Your goal: A verbatim copy of each record is required.

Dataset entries
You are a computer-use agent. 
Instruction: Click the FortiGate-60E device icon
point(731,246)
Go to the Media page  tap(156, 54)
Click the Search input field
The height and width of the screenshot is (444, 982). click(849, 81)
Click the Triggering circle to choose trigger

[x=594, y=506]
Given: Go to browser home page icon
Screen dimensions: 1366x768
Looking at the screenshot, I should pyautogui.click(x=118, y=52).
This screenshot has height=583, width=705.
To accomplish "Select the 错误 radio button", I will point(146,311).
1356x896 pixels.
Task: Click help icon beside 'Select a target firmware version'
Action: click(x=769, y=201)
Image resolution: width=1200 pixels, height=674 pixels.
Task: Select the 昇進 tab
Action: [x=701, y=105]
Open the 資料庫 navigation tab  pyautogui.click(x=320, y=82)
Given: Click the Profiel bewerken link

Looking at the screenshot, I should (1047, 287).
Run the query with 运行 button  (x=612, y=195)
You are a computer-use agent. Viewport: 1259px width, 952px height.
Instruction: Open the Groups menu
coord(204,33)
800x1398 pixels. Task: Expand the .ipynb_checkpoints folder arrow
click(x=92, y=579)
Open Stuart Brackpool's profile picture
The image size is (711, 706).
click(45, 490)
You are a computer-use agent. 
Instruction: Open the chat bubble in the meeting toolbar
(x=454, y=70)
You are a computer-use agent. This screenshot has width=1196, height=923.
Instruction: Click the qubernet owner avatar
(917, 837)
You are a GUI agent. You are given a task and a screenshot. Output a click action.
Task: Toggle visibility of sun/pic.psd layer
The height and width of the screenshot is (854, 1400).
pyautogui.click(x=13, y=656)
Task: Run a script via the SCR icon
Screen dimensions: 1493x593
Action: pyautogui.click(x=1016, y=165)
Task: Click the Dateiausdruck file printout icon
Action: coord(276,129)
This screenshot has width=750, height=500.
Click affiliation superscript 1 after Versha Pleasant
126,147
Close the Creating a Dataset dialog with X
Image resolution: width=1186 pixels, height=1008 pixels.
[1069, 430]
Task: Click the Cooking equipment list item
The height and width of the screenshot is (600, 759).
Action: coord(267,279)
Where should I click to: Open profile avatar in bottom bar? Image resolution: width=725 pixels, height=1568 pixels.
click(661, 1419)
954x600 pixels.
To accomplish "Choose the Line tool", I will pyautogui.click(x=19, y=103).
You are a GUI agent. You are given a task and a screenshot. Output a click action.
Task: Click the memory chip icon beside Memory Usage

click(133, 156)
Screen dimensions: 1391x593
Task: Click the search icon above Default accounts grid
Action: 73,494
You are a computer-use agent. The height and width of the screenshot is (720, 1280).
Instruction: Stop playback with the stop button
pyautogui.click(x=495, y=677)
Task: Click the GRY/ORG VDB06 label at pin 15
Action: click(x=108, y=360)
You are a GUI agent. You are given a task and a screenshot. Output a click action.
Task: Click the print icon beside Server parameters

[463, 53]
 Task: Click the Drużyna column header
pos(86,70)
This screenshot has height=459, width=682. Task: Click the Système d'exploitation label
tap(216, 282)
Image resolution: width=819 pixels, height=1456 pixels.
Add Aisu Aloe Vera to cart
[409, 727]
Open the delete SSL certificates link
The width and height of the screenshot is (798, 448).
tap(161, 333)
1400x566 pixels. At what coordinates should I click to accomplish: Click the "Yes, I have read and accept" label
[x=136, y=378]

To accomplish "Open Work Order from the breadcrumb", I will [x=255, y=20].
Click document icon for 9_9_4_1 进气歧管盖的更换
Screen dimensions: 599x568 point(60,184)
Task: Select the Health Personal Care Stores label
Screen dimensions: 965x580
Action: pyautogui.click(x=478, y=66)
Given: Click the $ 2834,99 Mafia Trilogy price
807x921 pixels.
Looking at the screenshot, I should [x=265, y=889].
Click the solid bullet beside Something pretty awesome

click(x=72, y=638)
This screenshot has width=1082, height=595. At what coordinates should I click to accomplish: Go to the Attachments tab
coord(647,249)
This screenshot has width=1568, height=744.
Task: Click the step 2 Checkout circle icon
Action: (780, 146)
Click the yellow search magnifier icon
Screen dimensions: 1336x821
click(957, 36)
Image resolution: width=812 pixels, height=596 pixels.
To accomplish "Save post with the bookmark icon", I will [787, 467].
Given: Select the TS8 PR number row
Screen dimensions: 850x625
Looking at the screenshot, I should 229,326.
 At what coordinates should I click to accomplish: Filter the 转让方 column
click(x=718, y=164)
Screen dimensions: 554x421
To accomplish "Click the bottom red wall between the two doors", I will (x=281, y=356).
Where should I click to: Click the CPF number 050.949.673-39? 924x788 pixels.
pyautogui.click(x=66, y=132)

Result of this exercise:
You are a computer-use agent. 
Instruction: Click the FortiGate-60E device icon
point(731,246)
Go to the Media page  tap(156, 54)
Click the Search input field
The height and width of the screenshot is (444, 982). click(849, 81)
Click the Triggering circle to choose trigger

[x=594, y=506]
Given: Go to browser home page icon
Screen dimensions: 1366x768
Looking at the screenshot, I should pyautogui.click(x=118, y=52).
This screenshot has height=583, width=705.
To accomplish "Select the 错误 radio button", I will point(146,311).
1356x896 pixels.
Task: Click help icon beside 'Select a target firmware version'
Action: click(x=769, y=201)
Image resolution: width=1200 pixels, height=674 pixels.
Task: Select the 昇進 tab
Action: [x=701, y=105]
Open the 資料庫 navigation tab  pyautogui.click(x=320, y=82)
Given: Click the Profiel bewerken link

Looking at the screenshot, I should (1047, 287).
Run the query with 运行 button  (x=612, y=195)
You are a computer-use agent. Viewport: 1259px width, 952px height.
Instruction: Open the Groups menu
coord(204,33)
800x1398 pixels. Task: Expand the .ipynb_checkpoints folder arrow
click(x=92, y=579)
Open Stuart Brackpool's profile picture
The image size is (711, 706).
click(45, 490)
You are a computer-use agent. 
Instruction: Open the chat bubble in the meeting toolbar
(x=454, y=70)
You are a computer-use agent. This screenshot has width=1196, height=923.
Instruction: Click the qubernet owner avatar
(917, 837)
You are a GUI agent. You are given a task and a screenshot. Output a click action.
Task: Toggle visibility of sun/pic.psd layer
The height and width of the screenshot is (854, 1400).
pyautogui.click(x=13, y=656)
Task: Run a script via the SCR icon
Screen dimensions: 1493x593
Action: pyautogui.click(x=1016, y=165)
Task: Click the Dateiausdruck file printout icon
Action: coord(276,129)
This screenshot has width=750, height=500.
Click affiliation superscript 1 after Versha Pleasant
126,147
Close the Creating a Dataset dialog with X
Image resolution: width=1186 pixels, height=1008 pixels.
[1069, 430]
Task: Click the Cooking equipment list item
The height and width of the screenshot is (600, 759).
Action: coord(267,279)
Where should I click to: Open profile avatar in bottom bar? Image resolution: width=725 pixels, height=1568 pixels.
click(661, 1419)
954x600 pixels.
To accomplish "Choose the Line tool", I will pyautogui.click(x=19, y=103).
You are a GUI agent. You are given a task and a screenshot. Output a click action.
Task: Click the memory chip icon beside Memory Usage

click(133, 156)
Screen dimensions: 1391x593
Task: Click the search icon above Default accounts grid
Action: 73,494
You are a computer-use agent. The height and width of the screenshot is (720, 1280).
Instruction: Stop playback with the stop button
pyautogui.click(x=495, y=677)
Task: Click the GRY/ORG VDB06 label at pin 15
Action: click(x=108, y=360)
You are a GUI agent. You are given a task and a screenshot. Output a click action.
Task: Click the print icon beside Server parameters

[463, 53]
 Task: Click the Drużyna column header
pos(86,70)
This screenshot has height=459, width=682. Task: Click the Système d'exploitation label
tap(216, 282)
Image resolution: width=819 pixels, height=1456 pixels.
Add Aisu Aloe Vera to cart
[409, 727]
Open the delete SSL certificates link
The width and height of the screenshot is (798, 448).
tap(161, 333)
1400x566 pixels. At what coordinates should I click to accomplish: Click the "Yes, I have read and accept" label
[x=136, y=378]

To accomplish "Open Work Order from the breadcrumb", I will [x=255, y=20].
Click document icon for 9_9_4_1 进气歧管盖的更换
Screen dimensions: 599x568 point(60,184)
Task: Select the Health Personal Care Stores label
Screen dimensions: 965x580
Action: pyautogui.click(x=478, y=66)
Given: Click the $ 2834,99 Mafia Trilogy price
807x921 pixels.
Looking at the screenshot, I should [x=265, y=889].
Click the solid bullet beside Something pretty awesome

click(x=72, y=638)
This screenshot has width=1082, height=595. At what coordinates should I click to accomplish: Go to the Attachments tab
coord(647,249)
This screenshot has width=1568, height=744.
Task: Click the step 2 Checkout circle icon
Action: (780, 146)
Click the yellow search magnifier icon
Screen dimensions: 1336x821
click(957, 36)
Image resolution: width=812 pixels, height=596 pixels.
To accomplish "Save post with the bookmark icon", I will [787, 467].
Given: Select the TS8 PR number row
Screen dimensions: 850x625
Looking at the screenshot, I should 229,326.
 At what coordinates should I click to accomplish: Filter the 转让方 column
click(x=718, y=164)
Screen dimensions: 554x421
To accomplish "Click the bottom red wall between the two doors", I will (x=281, y=356).
Where should I click to: Click the CPF number 050.949.673-39? 924x788 pixels.
pyautogui.click(x=66, y=132)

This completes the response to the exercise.